MIT ID Attributes

UPDATED: 4/9/1998 MIT ID Home Page

Attributes of the MIT ID

The following MIT ID attributes were described in the 1994 design document People Related Projects by Scott Thorne, the MIT Data Administrator, and have been reworded in this document for clarification. These attributes form the basis by which the MIT ID may be used as an Institute wide identifier (See the document The History of the MIT ID). As the MIT ID becomes more fully deployed across Institute computing systems, MIT Data Administration will help departmental teams design solutions to clean up data problems which violate the MIT ID attributes.

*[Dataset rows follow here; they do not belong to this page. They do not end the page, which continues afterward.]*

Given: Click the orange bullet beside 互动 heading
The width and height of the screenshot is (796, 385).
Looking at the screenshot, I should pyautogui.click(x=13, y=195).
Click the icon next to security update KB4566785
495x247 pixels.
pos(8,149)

UNIQUE: Each MIT ID must uniquely identify a single individual across MIT computing systems. No two distinct individuals can have the same MIT ID even if they only appear in different systems. As a unique identifier the MIT ID should not be reused unless it can be determined that no Institute systems, including backups and archival data contain the MIT ID. Multiple people with the same MIT ID cause "Duplicate MIT ID" data problems (See MIT ID Data Problems: Duplicate ID Problem).
DISTINCT: Each individual should have a single distinct identifier to be used across Institute computing systems. This identifier will be used as long as the Institute has need to retain records about the individual. A separate number (non MIT ID) may be used to identify individuals within a given system; however that system will need to maintain a mapping between its internal identifier and the MIT ID. A person with more than one MIT ID results in "Multiple MIT ID" data problems (See MIT ID Data Problems: Multiple ID Problem).
RANDOM: The MIT ID should have no implied meaning encoded into it and may not be equal to a person's Social Security Number. It should not be possible to assertion any personal information about the individual to whom the number is assigned nor to determine the approximate creation date of the MIT ID. When a person's status with the Institute changes there should be no reason to change or remove the MIT ID.
PUBLIC: The MIT ID must be considered public data so that any Institute system authorized to assign MIT IDs can search against and find existing MIT IDs. While a person's MIT ID is not considered confidential, the ability to lookup another individuals MIT ID is restricted to authorized users. Since the MIT ID is not confidential, Institute systems should not use the MIT ID by itself for authentication purposes; simply obtaining someone else's MIT ID should not enable a person access to Institute resources. Additional authentication and authorization mechanisms should be used such as Kerberos, MIT Certificate Server and Roles Database.